Task One:
This section goes over a quick explanation of Google as a search engine and website indexer, that uses spiders/crawlers to gather keywords and website urls to make a dictionary on websites to suggest when using the search engine.
ANS 1 : There is nothing needed to be done. Press complete and away we go!
Task Two:
This section explains the use of crawlers and the “How” a website is indexed.
Hint: Your best way of solving these questions is using ctrl+f, which will bring up a word finder, and search the webpage for keywords or clues of the question being asked.
Question 1: Name the key term of what a “Crawler” is used to do
The first answer can be found reading this paragraph or (ctrl+f) searching for the word “crawler” and seeing what sentences contains a word that is the answer:
ANS 1: index
Question 2: What is the name of the technique that “Search Engines” use to retrieve this information about websites?

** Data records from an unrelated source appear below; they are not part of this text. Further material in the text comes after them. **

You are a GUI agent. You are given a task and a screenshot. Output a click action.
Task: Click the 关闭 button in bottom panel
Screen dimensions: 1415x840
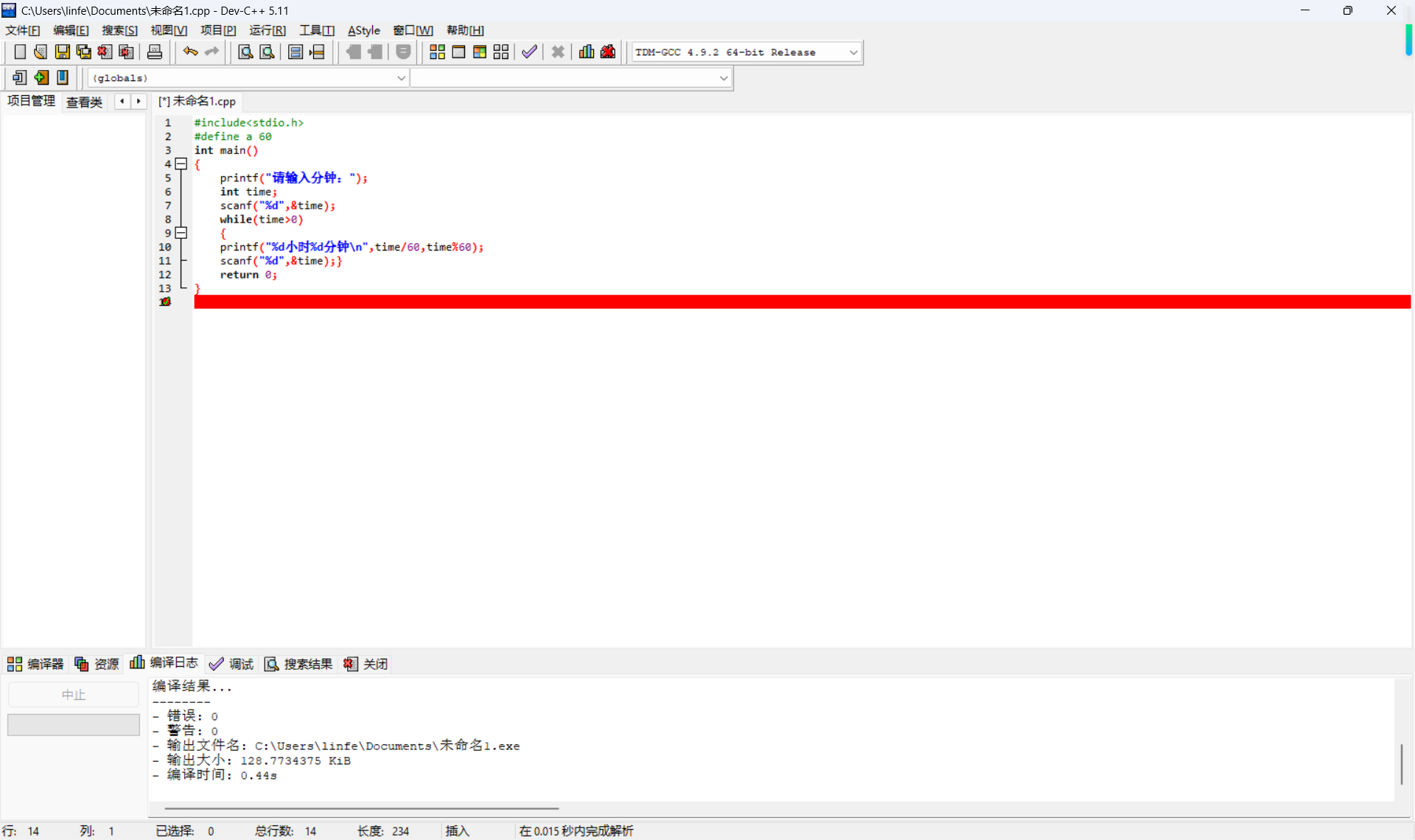[366, 664]
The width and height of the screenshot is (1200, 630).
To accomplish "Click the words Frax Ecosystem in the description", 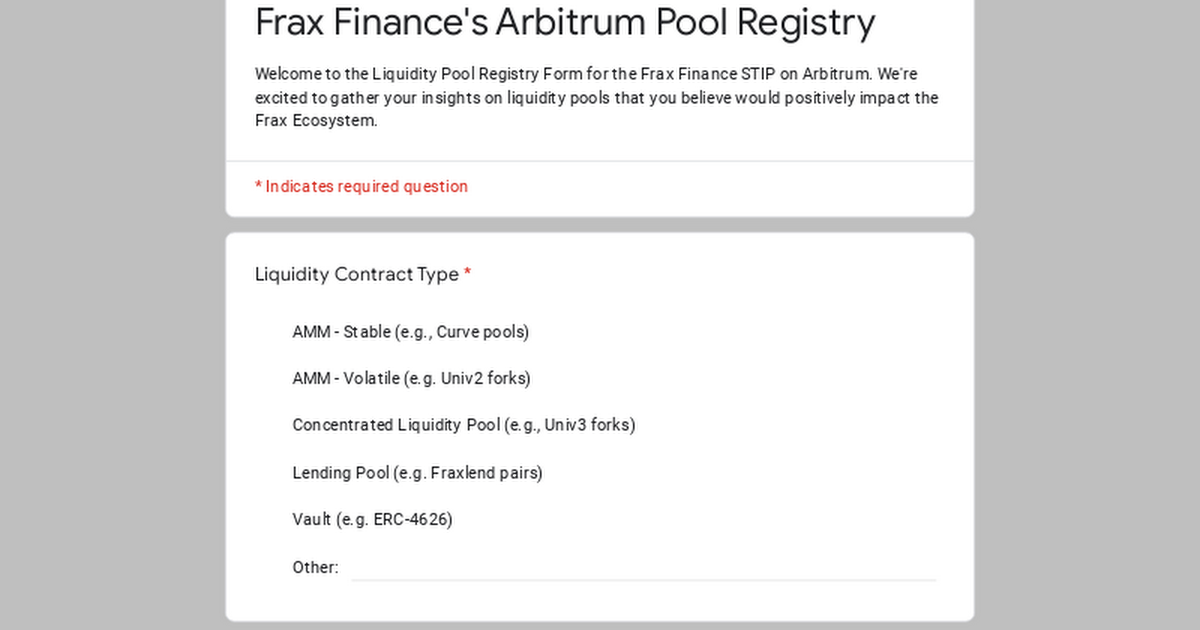I will [x=315, y=121].
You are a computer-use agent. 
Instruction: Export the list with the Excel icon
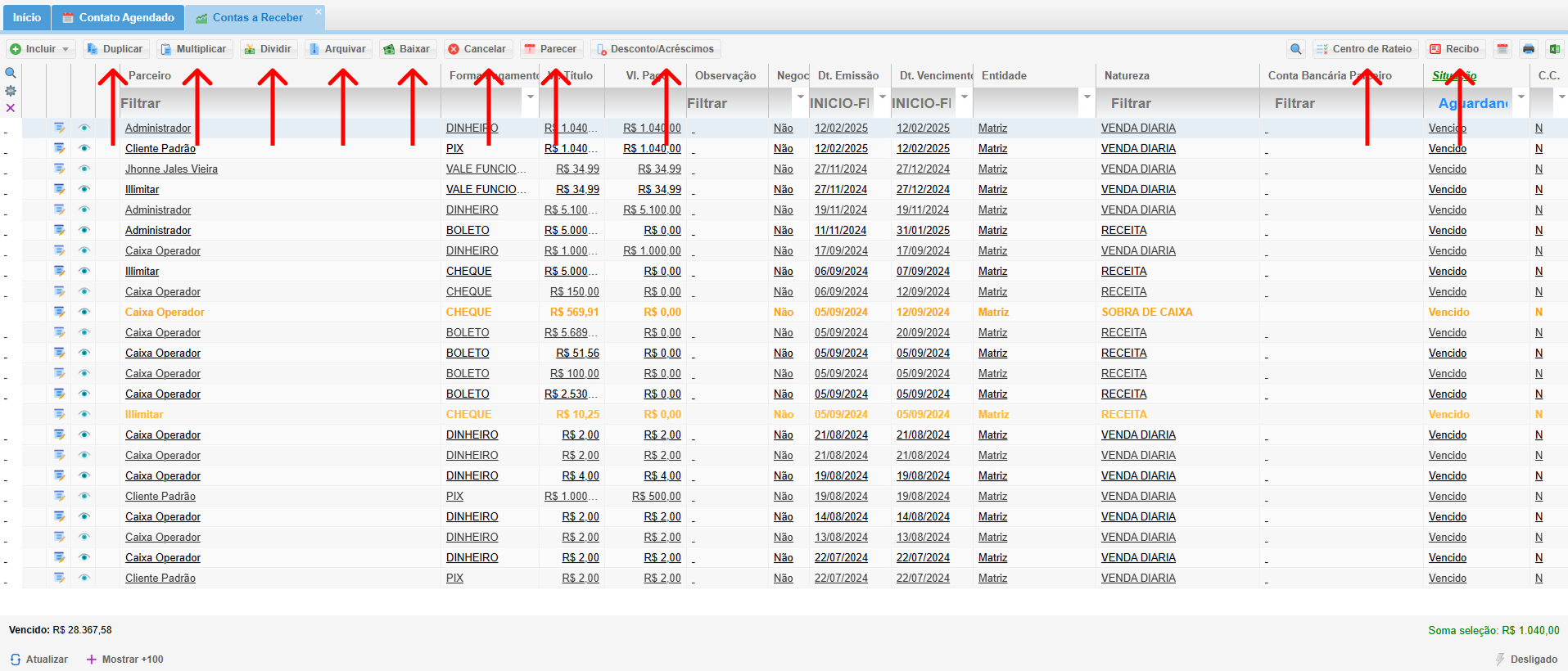coord(1554,49)
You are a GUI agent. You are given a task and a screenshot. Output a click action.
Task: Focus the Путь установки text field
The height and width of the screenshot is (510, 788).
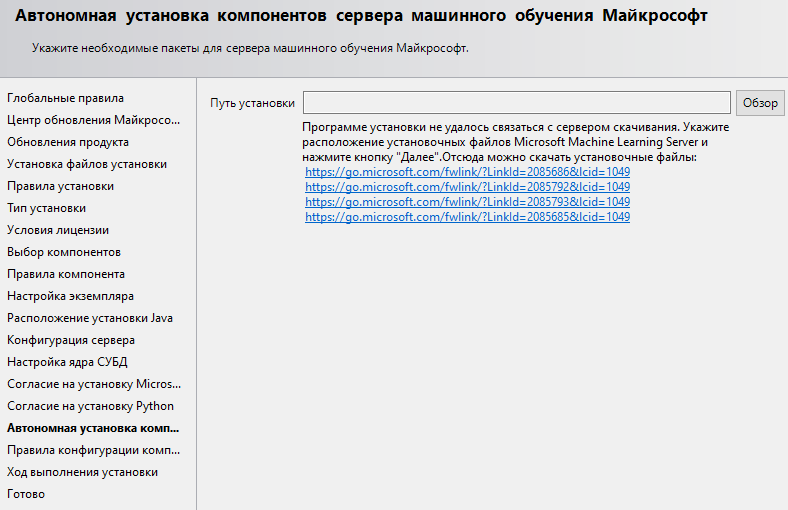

This answer is a little harder to find and requires you to crawl the paragraphs yourself looking for the quotation key word “Search Engine” hint that the question is offering.
ANS 2: crawling
Question 3: What is an example of the type of contents that could be gathered from a website?
Searching for the word “content” will help with this answer. The question has a couple of possible answers of the type of content that can be gathered from a website. It could be urls to other websites posted on the crawled website, could be information on specific subjects, or keywords.
ANS 3: keywords
Task Three
This section goes over SEO and how websites can be ranked by the amount of keywords and hashtags that it meets in searchability for users, social media, and search engines.
These questions will require using the site: https://seositecheckup.com/ and using tryhackme.com to find the answers.
Link for test: https://seositecheckup.com/seo-audit/tryhackme.com
Question 1: Using the SEO Site Checkup tool on “tryhackme.com”, does TryHackMe pass the “Meta Title Test”? (Yea / Nay)
Check out the websites’ description Meta Title Test. Result has a passing green check mart
ANS: Yea
Question 2: Does “tryhackme.com” pass the “Keywords Usage Test?” (Yea / Nay)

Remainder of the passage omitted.